Posted On: Jun 3, 2021
AWS Solutions has updated the AWS MLOps Framework, an AWS Solutions Implementation that streamlines the pipeline deployment process and enforces architecture best practices for machine learning (ML) model productionization. This solution addresses common operational pain points that customers face when adopting multiple ML workflow automation tools.
This update adds multi-account capabilities allowing customers to provision multiple environments (e.g. development, staging, and production) across different accounts. This improves governance and security of ML workloads deployment while protecting production data with the appropriate control measures.
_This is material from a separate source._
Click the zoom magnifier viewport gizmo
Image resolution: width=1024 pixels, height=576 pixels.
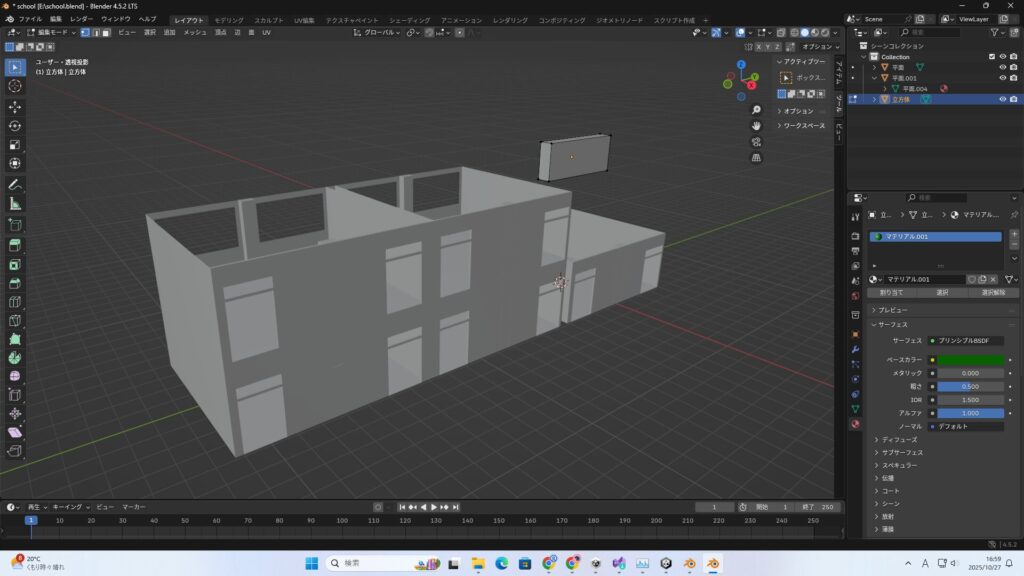[757, 110]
This new version also includes a new pipeline to build and register a Docker image for a custom algorithm, to be used for model deployment on an Amazon Sagemaker endpoint.
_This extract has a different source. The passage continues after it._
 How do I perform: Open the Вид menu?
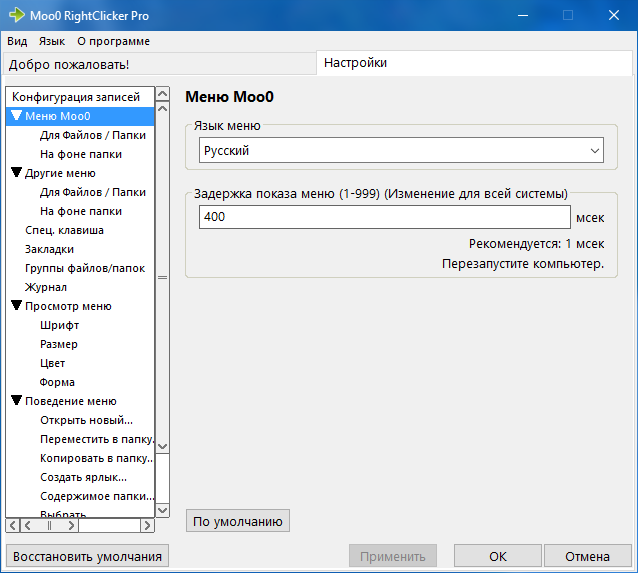pos(17,41)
This solution provides the following key features:
- Initiates a pre-configured pipeline through an API call or a Git repository
- Automatically deploys a trained model and provides an inference endpoint
- Continuously monitors deployed machine learning models and detects any deviation in their quality
- Supports running your own integration tests to ensure that the deployed model meets expectations
- Allows provisioning of multiple environments to support your ML model’s life cycle
- Multi-account support for bring-your-own-model and model monitor pipelines.
- Allows customers to build and register docker images for custom algorithms, to be used for model deployment on an Amazon Sagemaker endpoint.
Additional AWS Solutions are available on the AWS Solutions Implementation webpage, where customers can browse solutions by product category or industry to find AWS-vetted, automated, turnkey reference implementations that address specific business needs.